Friday, July 20, 2012


To make this bit of digital art, I started playing with a poor exposure, nighttime photo image for my 'canvas', adding ornamental color and shapes using digital 'paint' tools.

I rarely doctor photos except to adjust contrast and brightness. The few times I have, it's been to produce something that is obviously manipulated art, such as the above.

I was reading about James Whistler tonight (the painter of what's popularly known as Whistler's Mother) and learned he experienced art as music, and used terms such as 'nocturnes', 'harmony', and 'symphony' to describe his work.
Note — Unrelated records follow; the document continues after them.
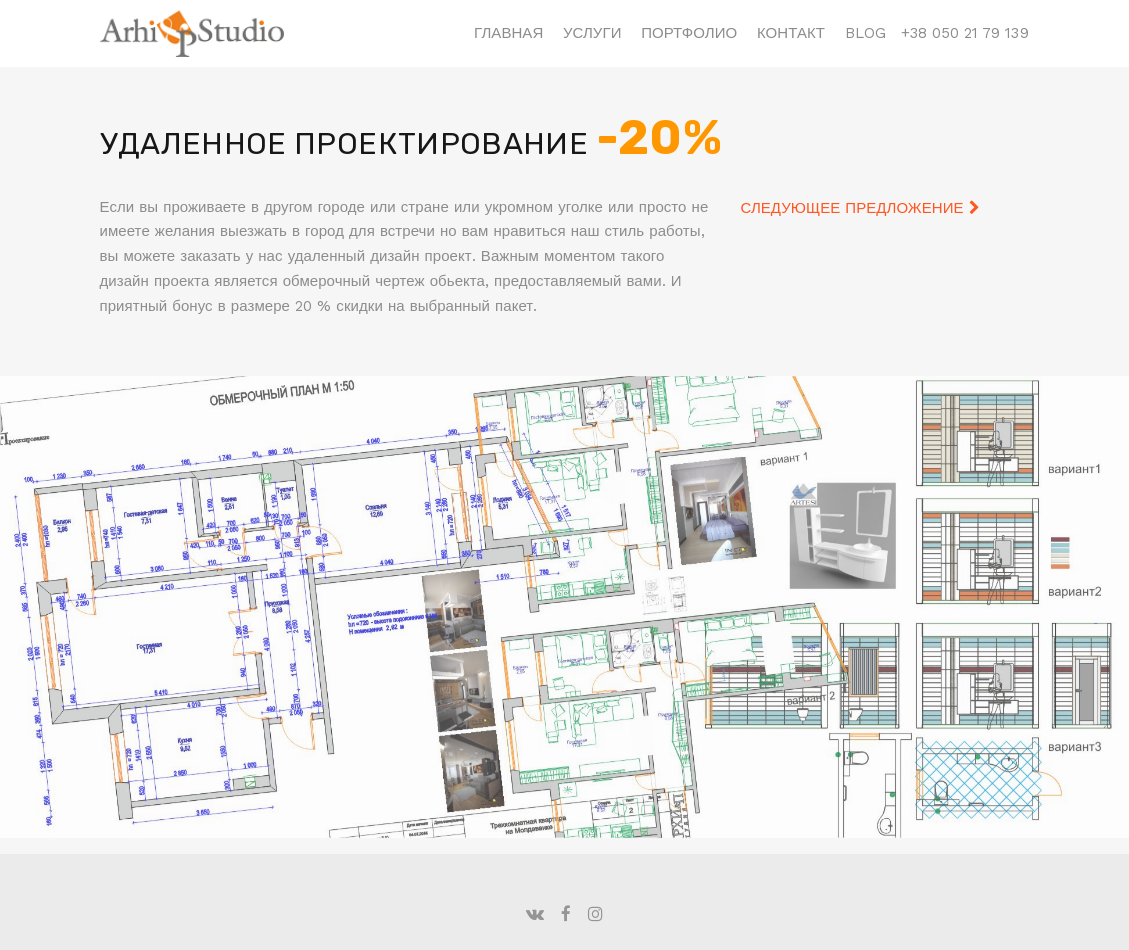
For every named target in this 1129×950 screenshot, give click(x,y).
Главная (508, 33)
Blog (865, 33)
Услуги (592, 33)
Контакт (791, 33)
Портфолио (689, 33)
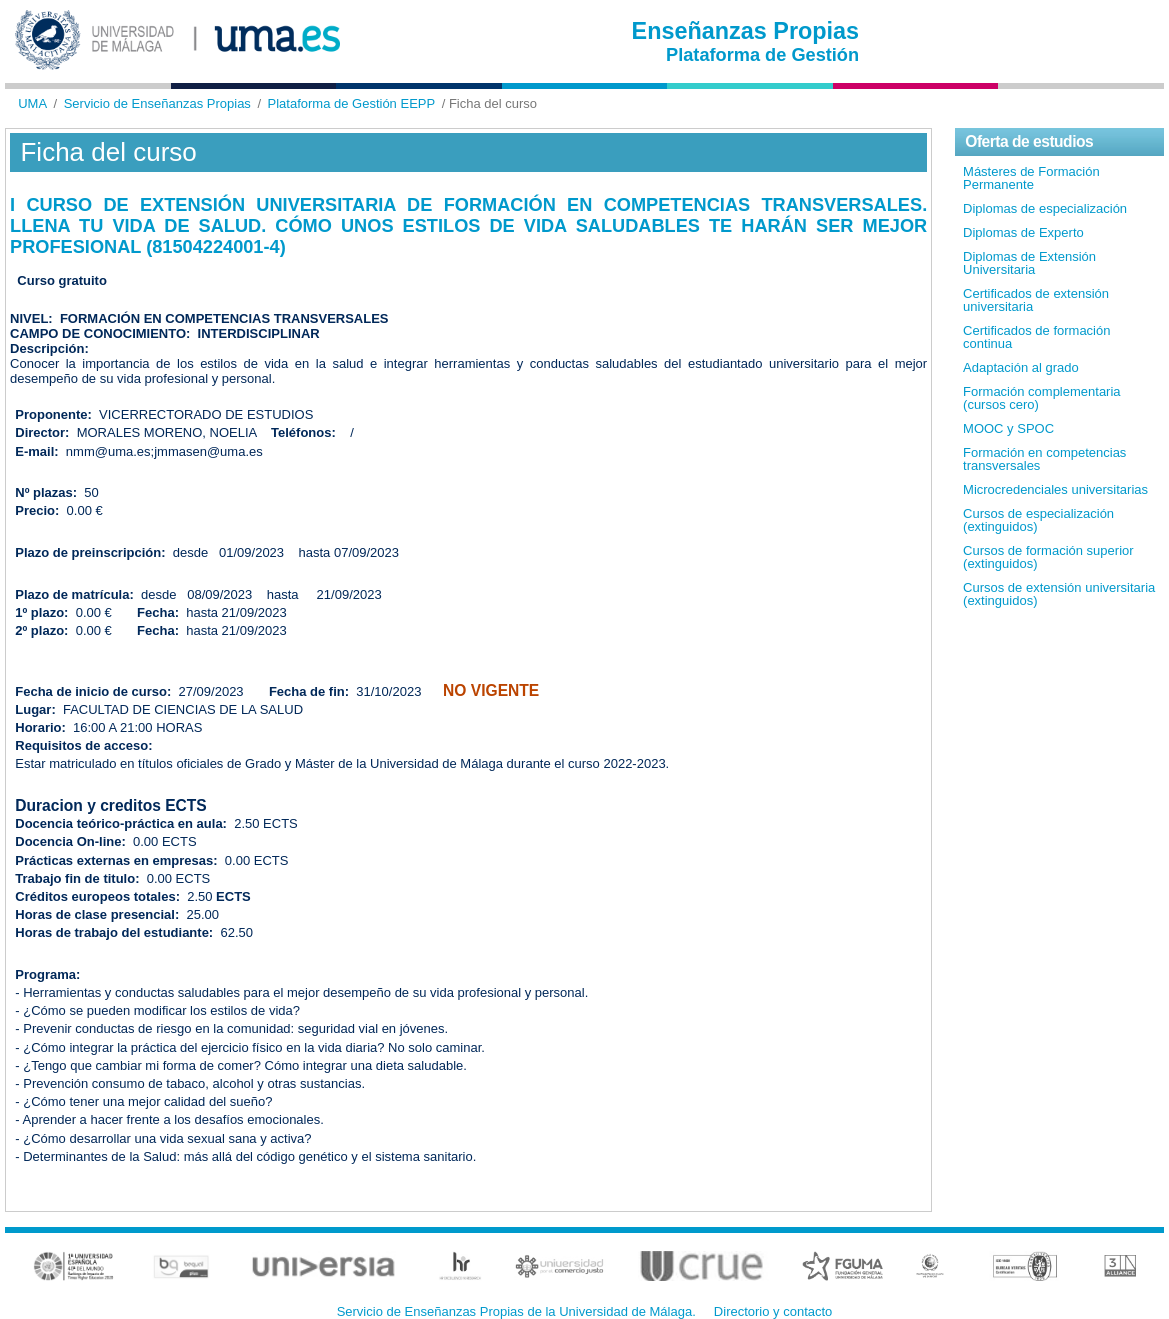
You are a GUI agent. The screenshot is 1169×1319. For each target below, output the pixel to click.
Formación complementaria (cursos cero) (1042, 398)
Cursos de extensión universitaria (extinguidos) (1059, 594)
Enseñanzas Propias (746, 31)
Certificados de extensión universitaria (1036, 300)
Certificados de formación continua (1036, 337)
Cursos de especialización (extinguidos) (1038, 520)
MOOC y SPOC (1008, 428)
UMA (32, 103)
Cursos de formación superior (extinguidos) (1048, 557)
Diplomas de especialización (1045, 208)
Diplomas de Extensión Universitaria (1029, 263)
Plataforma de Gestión (762, 55)
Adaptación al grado (1021, 367)
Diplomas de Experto (1023, 232)
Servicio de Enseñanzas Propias (157, 103)
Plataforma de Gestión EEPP (352, 103)
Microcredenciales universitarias (1055, 489)
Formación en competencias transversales (1044, 459)
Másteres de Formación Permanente (1031, 178)
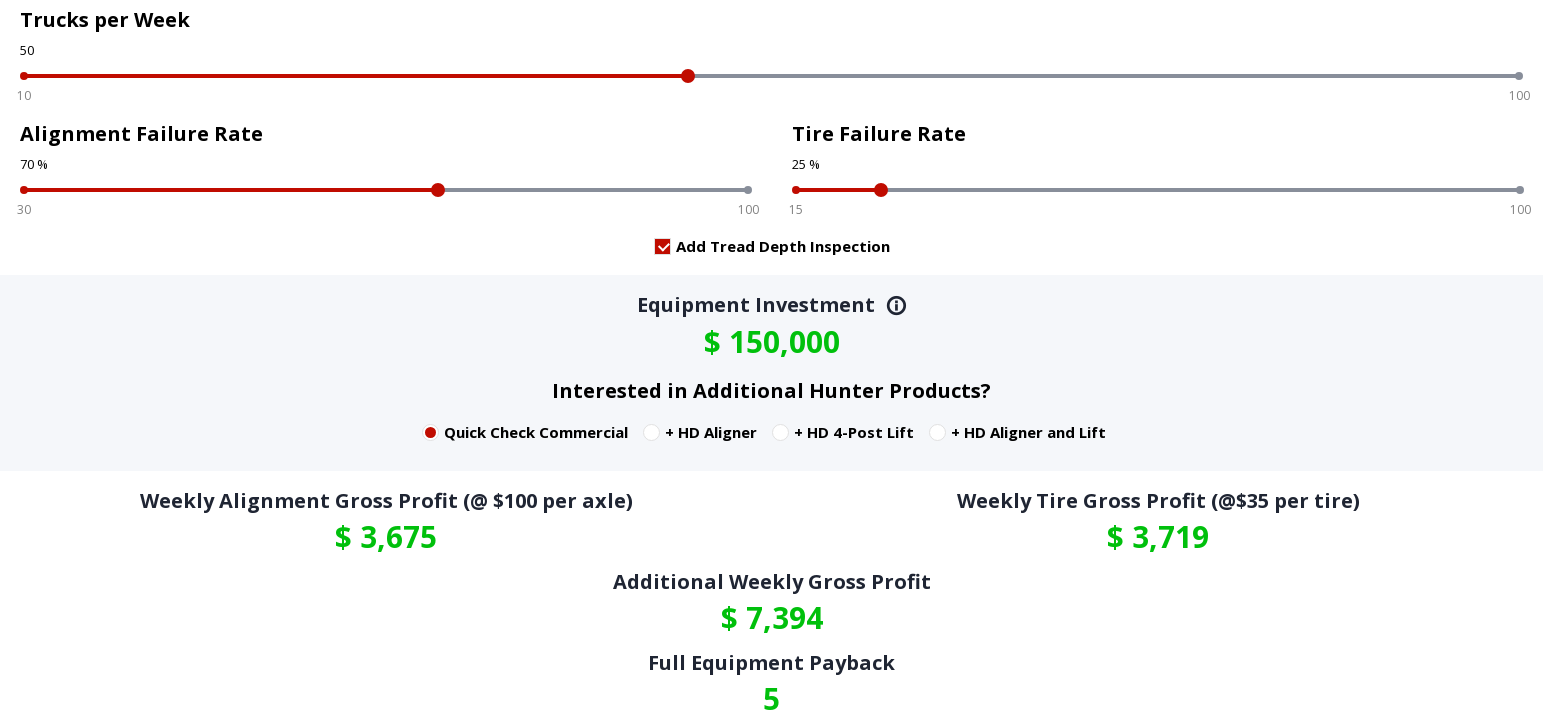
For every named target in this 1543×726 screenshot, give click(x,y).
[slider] (688, 76)
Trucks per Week (105, 19)
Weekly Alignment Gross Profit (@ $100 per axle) (386, 500)
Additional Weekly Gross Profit (772, 581)
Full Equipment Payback (771, 662)
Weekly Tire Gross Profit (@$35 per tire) (1158, 500)
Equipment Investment (772, 304)
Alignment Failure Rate (141, 133)
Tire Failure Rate (879, 133)
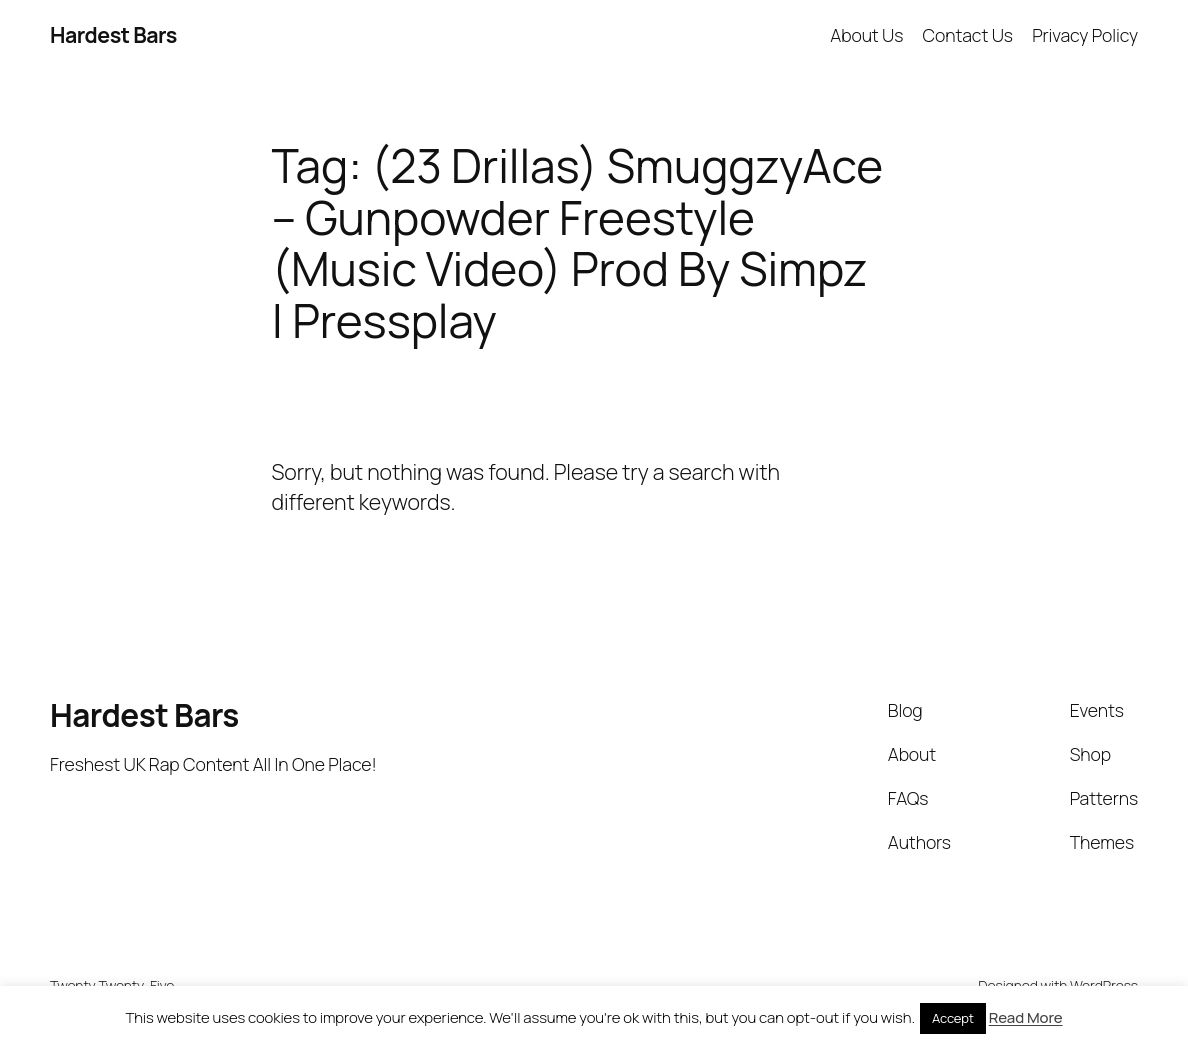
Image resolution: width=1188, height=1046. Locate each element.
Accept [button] (953, 1018)
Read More (1026, 1017)
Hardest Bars (113, 34)
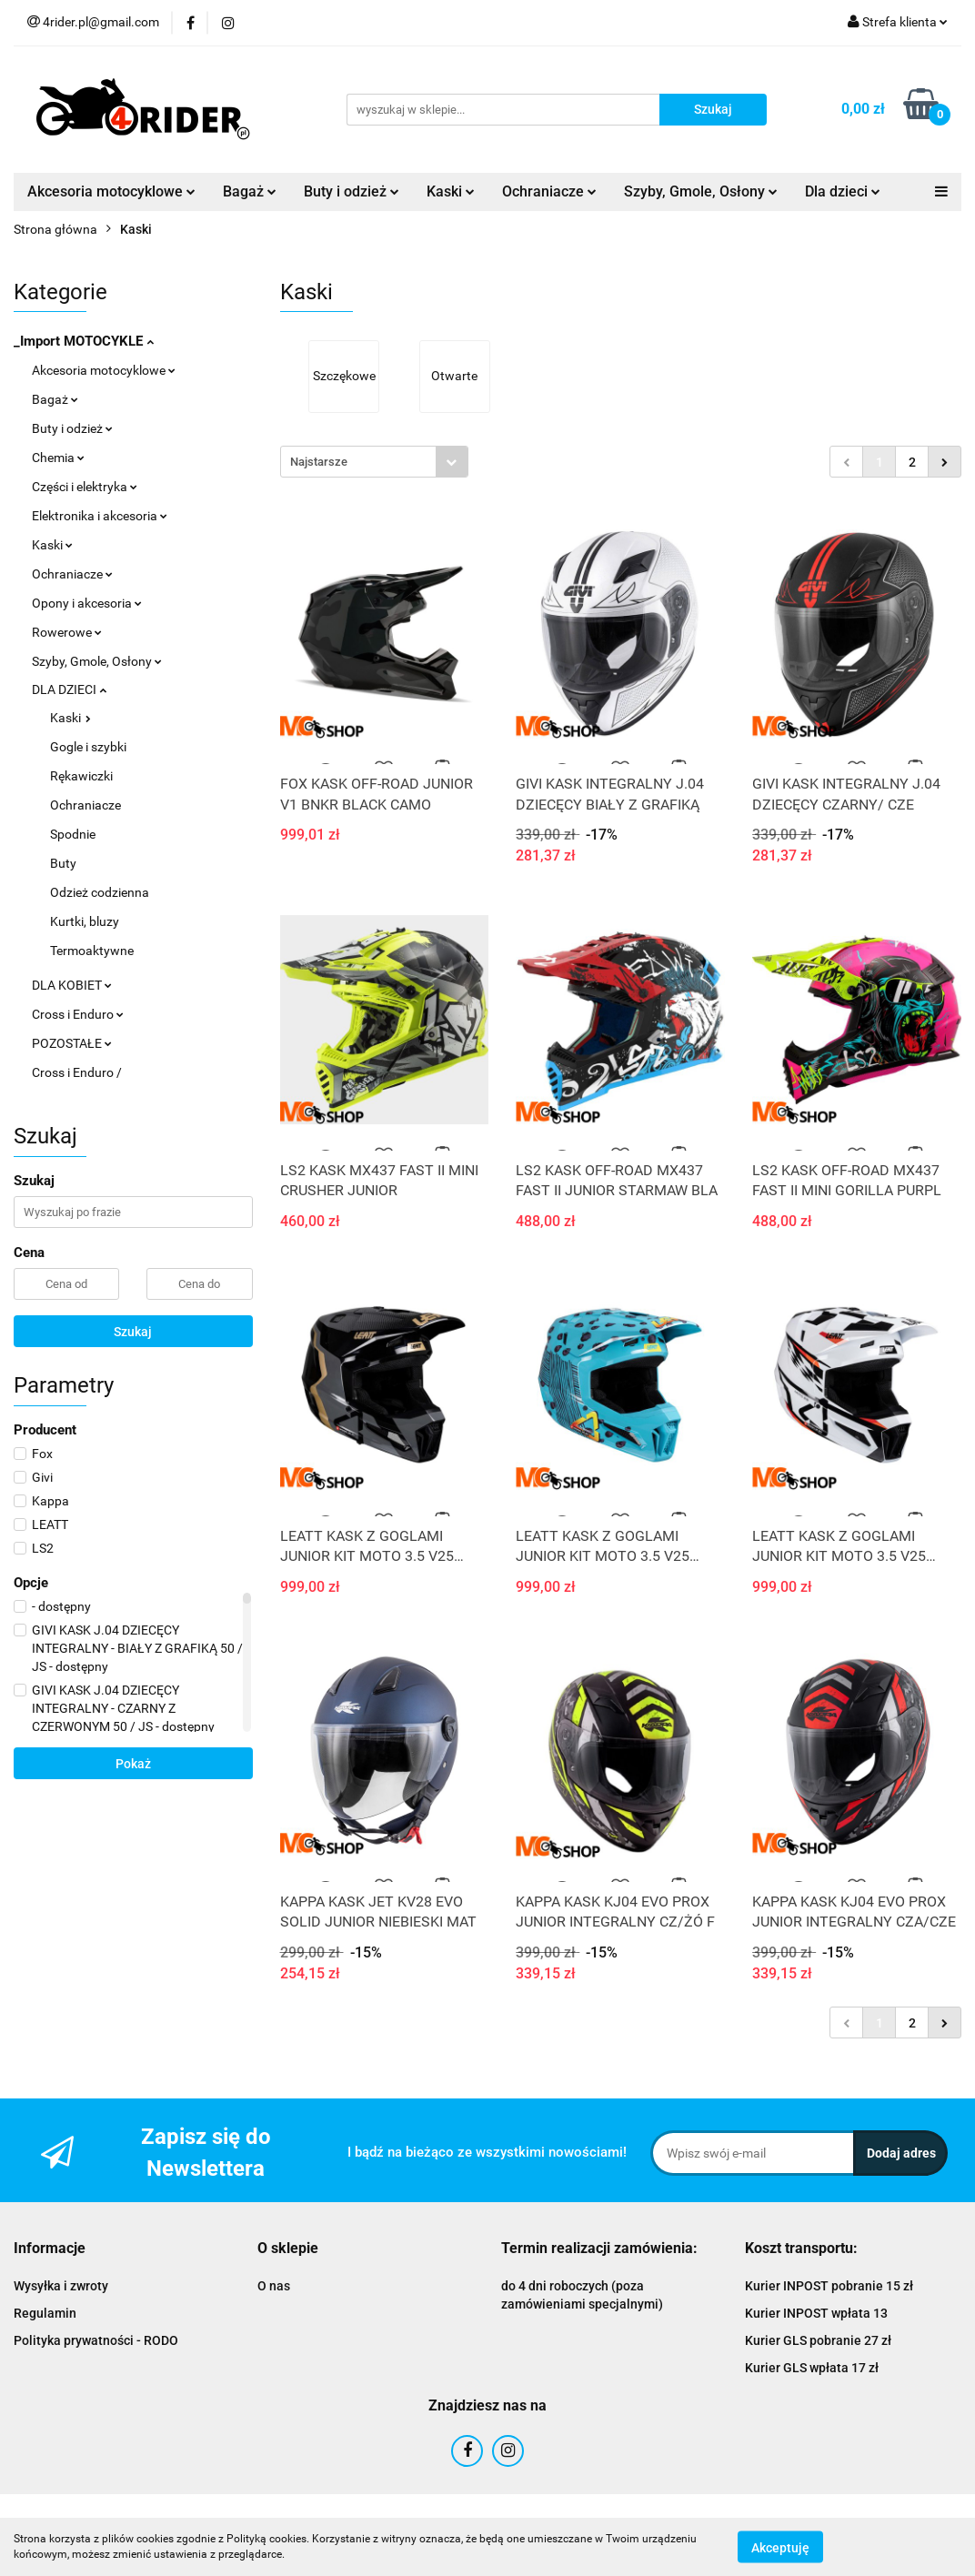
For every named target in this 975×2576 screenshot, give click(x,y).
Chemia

I also ran into the artist Edouard Manet on Wiki, and stumbled upon his sketch of Edgar Allen Poe's poetic raven.

I read about compasses, both the magnetic kind to indicate direction and the mechanical kind (two-pronged tool with a point and an attached pencil) used for drawing circles, arcs and maps. The former points out actual direction, like a pocket compass for hikers. The latter may be used to indicate orientation in a map or drawing, and is popular as a symbol, perhaps most familiarly, the Freemason emblem.

I struggled as I have since a schoolgirl with the differences between the different kinds of 'north', including true north, magnetic north, and the celestial north. GPS north has been added to the fray. There should be a simple way to discriminate among them, but the comparisons always seem a little garbled to me, and I get fuzzy-brained.

Looking for photos to post, I came upon the one above that I played with some time back. I don't know why I wrote macadam on it, except that it's an interesting sounding word. I knew the word had something to do with paved surfaces, but nothing more than that and so I looked it up tonight. I was surprised to find it's pronounced Mac-Adam and not Mac-a-damn. It makes sense since a man named John Loudon McAdam invented this road-making process. For road-making, he insisted on the use of small rocks of relatively equal size, best achieved in his era (early 1800s) with hammer applied to stone. Finally, I learned that Tarmac is short for Tarmacadam which was coined when tar was added to the process and ingredients for creating macadam. Both are sometimes used inaccurately out of custom to describe more modern asphalt paved surfaces.